His life was far from plain sailing — his brother and his best friend were killed on the same day in the first world war — but his Calvinist upbringing gave him an inner resilience and self-discipline which carried him through life. ‘I reckon fortitude’s the biggest thing a man can have,’ he wrote. ‘Just to go on enduring when there’s no guts or heart left in you.’ No wonder his favourite book was The Pilgrim’s Progress. He loved its plain narrative, ‘its picture of life as a pilgrimage over hill and dale’. It’s a summary that could double as a description of his own writing.

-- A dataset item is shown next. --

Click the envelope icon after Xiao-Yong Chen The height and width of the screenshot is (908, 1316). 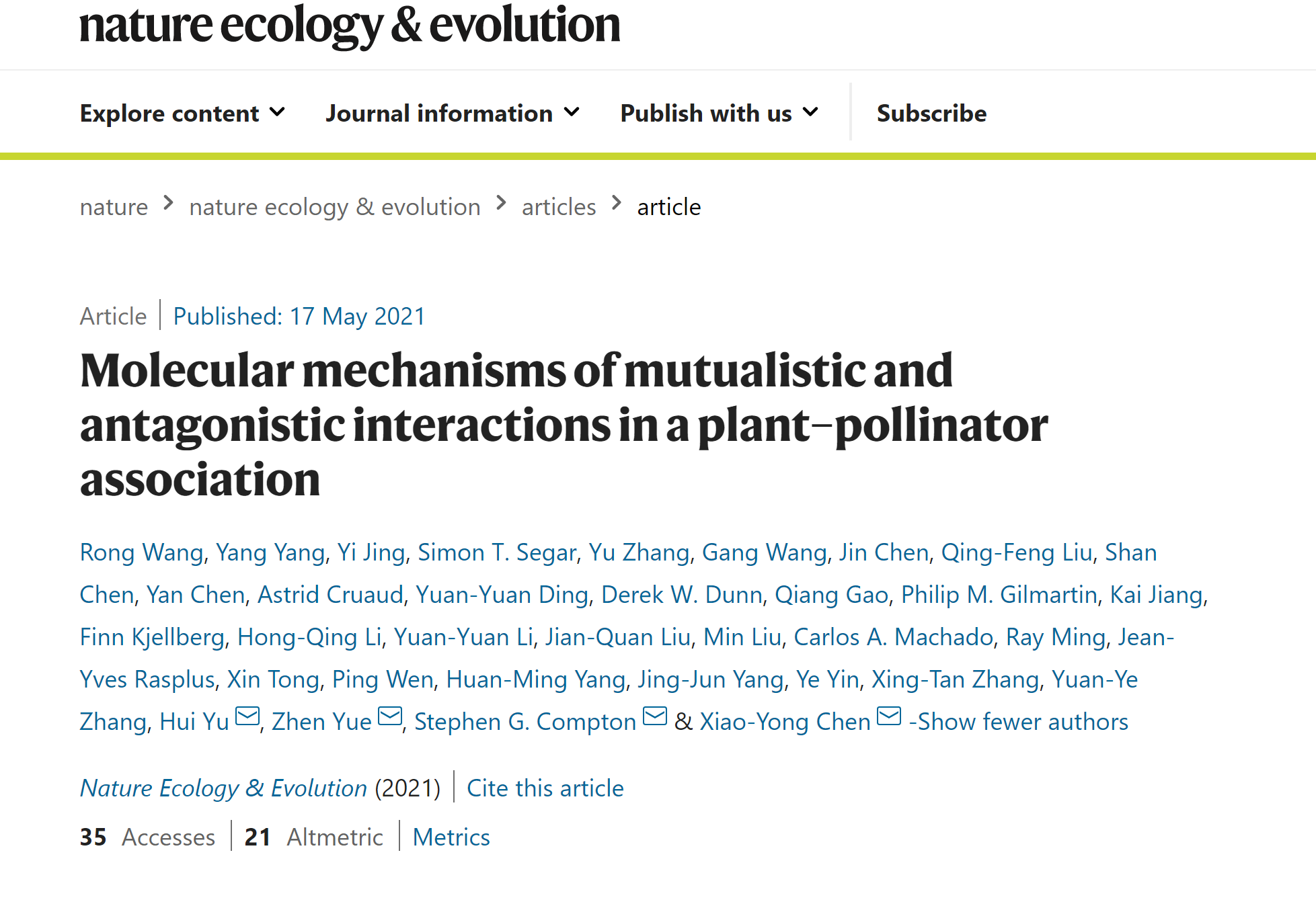889,717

We drive on, through fields and forests, past the ruins of ancient hilltop forts, to Broughton, the village where the young Buchan spent his summers with his grandparents. Their farmhouse is just as Buchan described it, ‘at the mouth of a shallow glen, bounded by high green hills’. Today Deborah lives in this historic house with her husband Lord Stewartby — like Buchan, a former Tory MP. I am shown the room where Buchan used to write, and where his parents were married. As we drink tea in the kitchen, a dog dozing beside the stove, Buchan’s friendly ghost feels very close at hand.

Deborah drives me back to Waverley to catch the last train to London. As Buchan’s Borderland fades into bland suburbia, I recall something he wrote in his autobiography shortly before he died: ‘The Border hills were my own possession, a countryside in which my roots ran deep.’ Like so many of his countrymen, Buchan was a Scottish patriot and an ardent unionist. ‘The narrower kinds of fanaticism, which have run riot elsewhere in Scotland, rarely affected the Borders,’ he wrote in 1940. His lush Border Heimat is now the only Conservative seat in Scotland. I wonder what he’d think?

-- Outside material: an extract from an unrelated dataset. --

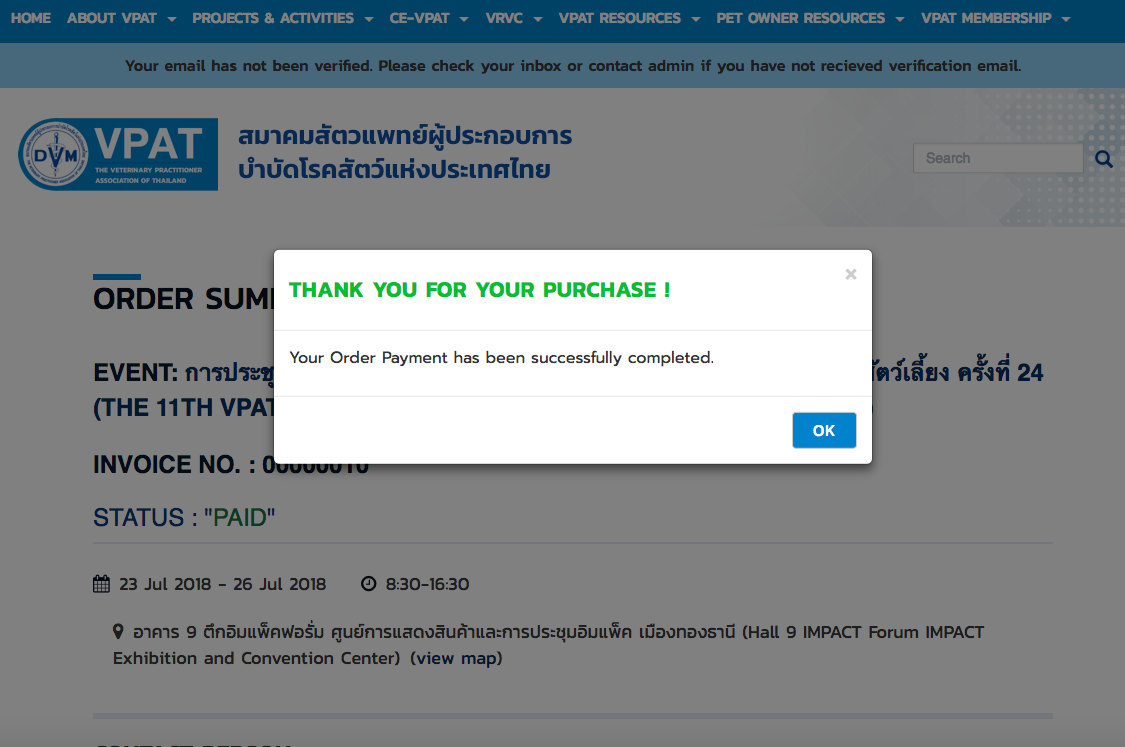This screenshot has height=747, width=1125.
Task: Close the purchase dialog with the X
Action: [x=851, y=274]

As my train heads south, I take up The Thirty-Nine Steps again for the umpteenth time. After my literary outing, Buchan’s evocation of the Lowlands seems more vivid than ever. He himself called the book a ‘shocker’. I reckon it’s actually a poem in disguise. ‘I always felt a little ashamed that profit should accrue from what had given me so much amusement,’ he reflected towards the end of his busy life. ‘I had no purpose in writing except to please myself; and even if my books had not found a single reader I would have felt amply repaid.’